(Stored items)
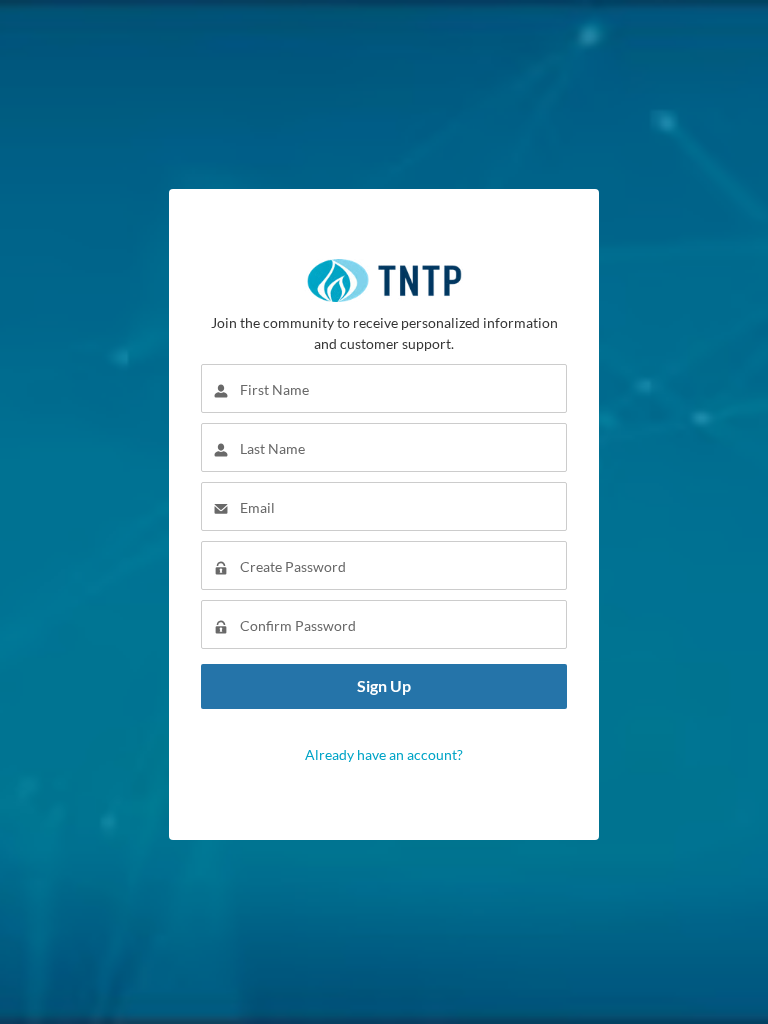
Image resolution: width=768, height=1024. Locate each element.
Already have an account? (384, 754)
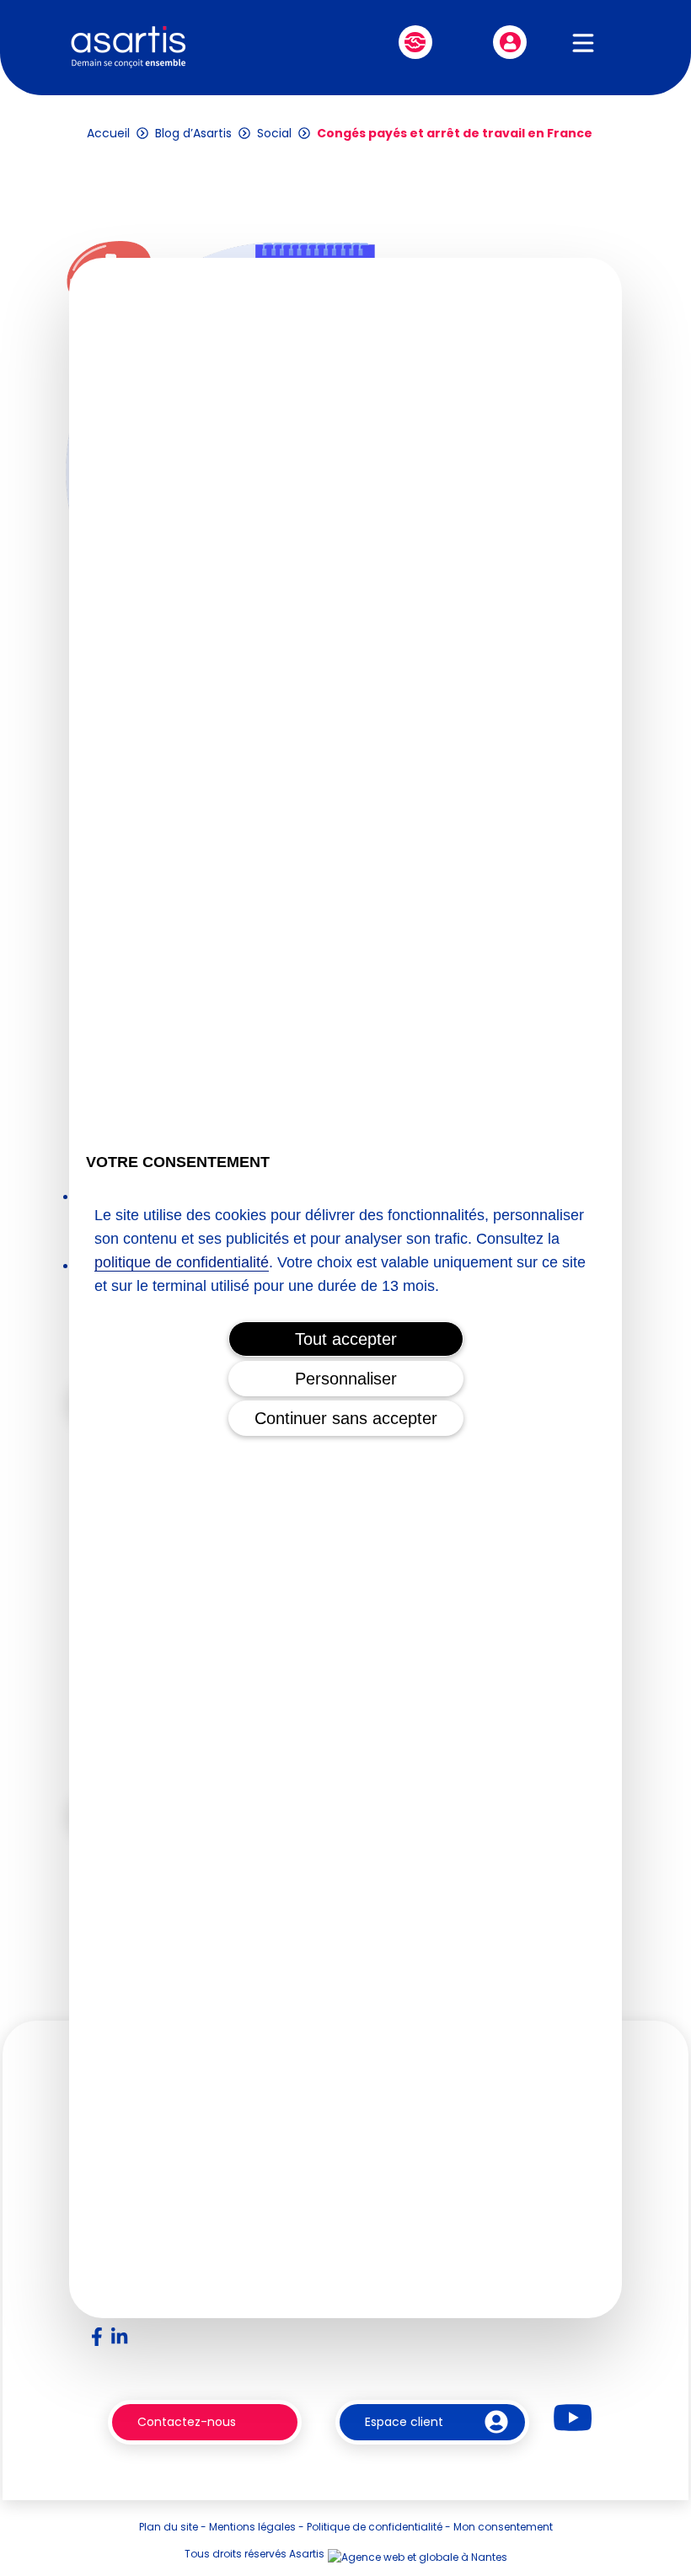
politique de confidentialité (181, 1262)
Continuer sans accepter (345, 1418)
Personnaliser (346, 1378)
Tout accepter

**ACTION ITEM**: Copy each line containing the word "accepter" from the data.

**EXERCISE OUTPUT**:
Continuer sans accepter (345, 1418)
Tout accepter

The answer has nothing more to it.